» **Task brief**
Answer these questions using the kochia article below.
1. How deep can kochia's tap root go?
2. What is the highest share of a beef cow's total ration that more mature kochia should make up?
3. What substance in kochia can lower calcium levels in the blood?

» **Provided text**

Segment Open

By Harry Brook
Kochia used to be a plant associated with the southern parts of the province. However, over the years, this weed has continued to spread and is becoming a serious problem in Central Alberta. Kochia is very salt-tolerant and starts to grow in those areas where salinity prevents many other plants from growing. From there it spreads to the rest of the field and can seriously affect the crop yield. It has further competitive advantages, such as a tap root that can go down 10 feet to access moisture and nutrients, and can grow up to 6 feet tall, competing with cereals and corn.
In previous years, research was conducted on using kochia as a forage crop for livestock. It does contain high protein and decent energy. However, it also contains some substances that negatively affect cattle. If cut at a more mature state, kochia should not be used at more than 40% the total diet of a beef cow ration. If the kochia is less mature, the safe level is no more than 30% of the total ration. Due to high oxalate content in kochia, too much can interfere with calcium levels in the blood, reducing them to dangerously low amounts. This can be compensated through using more calcium supplementation in the minerals provided to the cattle.

Segment Closed

» **Provided data**
Segment Open

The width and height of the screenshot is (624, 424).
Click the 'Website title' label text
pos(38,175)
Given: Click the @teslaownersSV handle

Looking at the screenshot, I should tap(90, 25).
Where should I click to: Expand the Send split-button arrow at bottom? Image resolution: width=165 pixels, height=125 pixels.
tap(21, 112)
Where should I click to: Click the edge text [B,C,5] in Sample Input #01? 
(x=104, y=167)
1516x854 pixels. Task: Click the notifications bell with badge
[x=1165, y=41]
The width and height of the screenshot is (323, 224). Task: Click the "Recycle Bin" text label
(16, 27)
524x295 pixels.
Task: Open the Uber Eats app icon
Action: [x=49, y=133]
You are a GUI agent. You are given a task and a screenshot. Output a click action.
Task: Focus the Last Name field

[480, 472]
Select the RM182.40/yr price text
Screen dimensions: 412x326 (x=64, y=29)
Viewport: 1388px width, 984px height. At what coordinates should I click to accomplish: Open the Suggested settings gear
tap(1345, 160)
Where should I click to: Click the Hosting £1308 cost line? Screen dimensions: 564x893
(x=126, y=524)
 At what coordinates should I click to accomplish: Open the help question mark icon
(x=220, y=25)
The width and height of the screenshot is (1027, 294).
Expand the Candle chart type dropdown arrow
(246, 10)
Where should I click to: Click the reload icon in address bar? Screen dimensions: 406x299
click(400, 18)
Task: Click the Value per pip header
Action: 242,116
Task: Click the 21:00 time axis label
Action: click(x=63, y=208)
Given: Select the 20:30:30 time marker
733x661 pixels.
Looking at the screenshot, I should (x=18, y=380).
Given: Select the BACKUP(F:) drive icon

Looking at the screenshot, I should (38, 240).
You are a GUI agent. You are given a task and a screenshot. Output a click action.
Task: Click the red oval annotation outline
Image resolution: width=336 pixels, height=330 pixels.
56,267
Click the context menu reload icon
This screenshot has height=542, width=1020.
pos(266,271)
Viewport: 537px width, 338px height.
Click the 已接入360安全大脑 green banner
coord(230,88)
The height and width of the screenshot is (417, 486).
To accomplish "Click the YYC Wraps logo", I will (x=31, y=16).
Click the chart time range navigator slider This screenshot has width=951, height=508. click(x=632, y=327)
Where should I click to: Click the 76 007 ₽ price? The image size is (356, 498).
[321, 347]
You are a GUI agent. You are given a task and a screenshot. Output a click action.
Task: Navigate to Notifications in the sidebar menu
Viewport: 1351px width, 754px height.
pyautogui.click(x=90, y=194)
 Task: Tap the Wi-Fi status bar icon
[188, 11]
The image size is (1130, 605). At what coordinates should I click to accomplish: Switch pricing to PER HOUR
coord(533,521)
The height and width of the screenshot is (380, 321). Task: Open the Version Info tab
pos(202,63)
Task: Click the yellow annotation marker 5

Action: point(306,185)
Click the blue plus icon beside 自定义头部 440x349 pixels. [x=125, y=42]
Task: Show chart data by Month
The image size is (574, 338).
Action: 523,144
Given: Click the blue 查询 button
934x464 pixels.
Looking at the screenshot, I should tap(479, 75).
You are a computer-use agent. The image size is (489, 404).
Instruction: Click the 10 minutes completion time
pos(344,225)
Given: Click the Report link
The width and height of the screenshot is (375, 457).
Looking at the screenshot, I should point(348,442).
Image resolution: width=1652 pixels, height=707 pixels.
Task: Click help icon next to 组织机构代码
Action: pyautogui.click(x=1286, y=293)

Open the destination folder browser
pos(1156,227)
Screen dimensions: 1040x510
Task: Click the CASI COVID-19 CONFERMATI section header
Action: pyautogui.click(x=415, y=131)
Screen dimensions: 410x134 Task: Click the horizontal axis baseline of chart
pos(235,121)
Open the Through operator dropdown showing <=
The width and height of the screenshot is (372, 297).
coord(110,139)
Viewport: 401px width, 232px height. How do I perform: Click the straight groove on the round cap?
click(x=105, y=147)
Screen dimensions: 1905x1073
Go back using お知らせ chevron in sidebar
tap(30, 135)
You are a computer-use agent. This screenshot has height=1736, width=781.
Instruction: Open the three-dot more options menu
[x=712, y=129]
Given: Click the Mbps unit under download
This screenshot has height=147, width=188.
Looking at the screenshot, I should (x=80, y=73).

Segment Closed

» **Exercise response**
1. It can go down 10 feet.
2. No more than 40%.
3. Oxalate, which kochia contains in high amounts.